━━ Texte extrait

Les contacts (dont des correspondants de locaux d’organes de presse) sur place à Podor pour l’hébergement, relancés plusieurs fois le long du trajet, peuvent être à nouveau joints, même s’il fait nuit. Malheureusement, c’est comme d’habitude, si ce n’est pas le téléphone qui sonne dans le vide, ce sont des «rappelle-moi dans …» X temps ou «je te rappelle» qui sont distillés gratuitement. Ils ne rappelleront jamais et vos tentatives de les joindre, les nombreux messages vocaux et textes resteront vaines, n’est-ce pas ‘’Red-chef’’. Abdoulaye Thiam en sait un peu, lui qui essayait de me trouver un «ndiatigué» depuis le mercredi 11 juin dernier.
 
L’attente devient longue à Tarédji, pas de véhicule sur place en partance pour Podor distant de seulement 20 km environ. Nous nous ouvrons au gendarme en faction au croisement. «Je suis de la brigade de Podor, je suis là jusqu’à 5h. Si d’ici là vous ne trouvez pas de véhicule, je vous amène en rentrant jusque chez le contact dont vous parlez, je le connais». Un pick-up blanc se gare à la station, l’agent nous demande d’approcher le chauffeur pour connaitre sa destination. Il se rend à Podor, heureusement. 
 
Podor change, mais n’ose pas rêver
 
Départ de là à 02h15. Une dizaine de minutes après, Podor. Il fait tard, c’est gênant de joindre les contacts à cette heure, mais nous n’avons pas le choix. Les numéros composés sonnent dans le vide, les messages «textos» restent sans réponse,  à l’image de ceux envoyés le long du trajet pour permettre aux … tuteurs de nous situer. Un hôtel de la place peut faire l’affaire. Au moment où le gardien de la «Cour du fleuve» nous ouvrait la grande porte de derrière fermée, notre «sauveur» de Tarédji, le pick-up blanc qui faisait la ronde s’arrête net: «Grand, venez ! Allons chez-nous, il y a suffisamment de matelas pour passer la nuit et retrouver votre tuteur demain». Nous nous exécutons, le gardien qui nous regardait lui tourner le dos, referme sa porte.

━━━━
━━ Données affichées

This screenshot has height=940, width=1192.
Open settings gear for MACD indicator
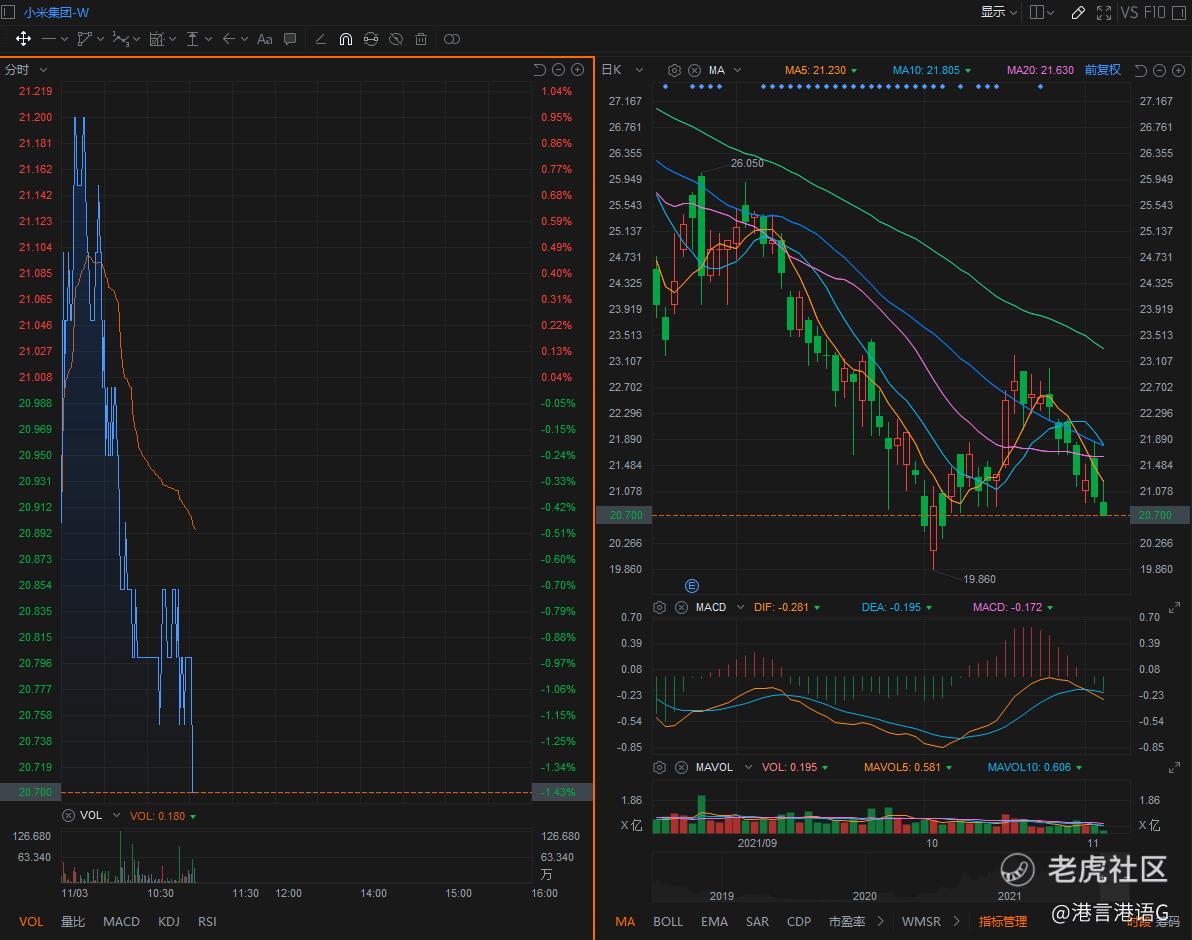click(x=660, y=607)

━━━━

◆ Série de consignes ◆
• 1. Répondez à ces questions sur le récit de l'arrivée de nuit à Podor :
(a) Quelle distance environ sépare Tarédji de Podor ?
(b) Jusqu'à quelle heure le gendarme du croisement dit-il rester en poste ?
(c) À quelle heure a lieu le départ vers Podor ?
• 2. Reproduisez mot pour mot le passage du récit de l'arrivée de nuit à Podor, en partant de « Les contacts (dont » et en vous arrêtant à « 11 juin dernier. ».
• 3. Reprenez le récit de l'arrivée de nuit à Podor là où il s'arrête, et poursuivez-le.

◆ Réponses par consigne ◆
• 1.
(a) Environ 20 km.
(b) Jusqu'à 5h.
(c) À 02h15.

• 2.
Les contacts (dont des correspondants de locaux d’organes de presse) sur place à Podor pour l’hébergement, relancés plusieurs fois le long du trajet, peuvent être à nouveau joints, même s’il fait nuit. Malheureusement, c’est comme d’habitude, si ce n’est pas le téléphone qui sonne dans le vide, ce sont des «rappelle-moi dans …» X temps ou «je te rappelle» qui sont distillés gratuitement. Ils ne rappelleront jamais et vos tentatives de les joindre, les nombreux messages vocaux et textes resteront vaines, n’est-ce pas ‘’Red-chef’’. Abdoulaye Thiam en sait un peu, lui qui essayait de me trouver un «ndiatigué» depuis le mercredi 11 juin dernier.

• 3.
 
Mais sur place, nous découvrons qu’il s’agit de la maison d’un des prétendants au fauteuil de maire de la ville. Oh ! Retour à la case  départ, conflit d’intérêt oblige! Dimanche matin, à 11h, nous reprenons le même exercice avec les contacts, mais toujours le même résultat. Heureusement la grande famille africaine est bien présente. Des parents d’une des cousines d'une tante de Thiaroye est là. Jointe au téléphone, une des connaissances de la famille rassure: «Je suis à Podor ces temps-ci». Ouf de soulagement et fin de ce calvaire, en attendant un autre.
 
Dans l’après-midi, au moment d’envoyer des articles, la connexion fait défaut. La clé internet Expresso ne donne pas. Des techniciens approchés n’y connaissent rien, l’opérateur de téléphonie n’ayant pas de représentant au niveau local. Podor «n’ose pas rêver», car ici, «la vie change». La solution alternative, un cybercafé: deux heures de connexion payées, mais pas de réseau. Ce n’est que le lendemain que nous nous sommes procuré une nouvelle clé Orange auprès de la boutique, sur orientation du technicien de la Sonatel rencontré à la Commission électorale départementale autonome (CEDA). Désormais, les envois peuvent se faire… normalement. Dieu merci !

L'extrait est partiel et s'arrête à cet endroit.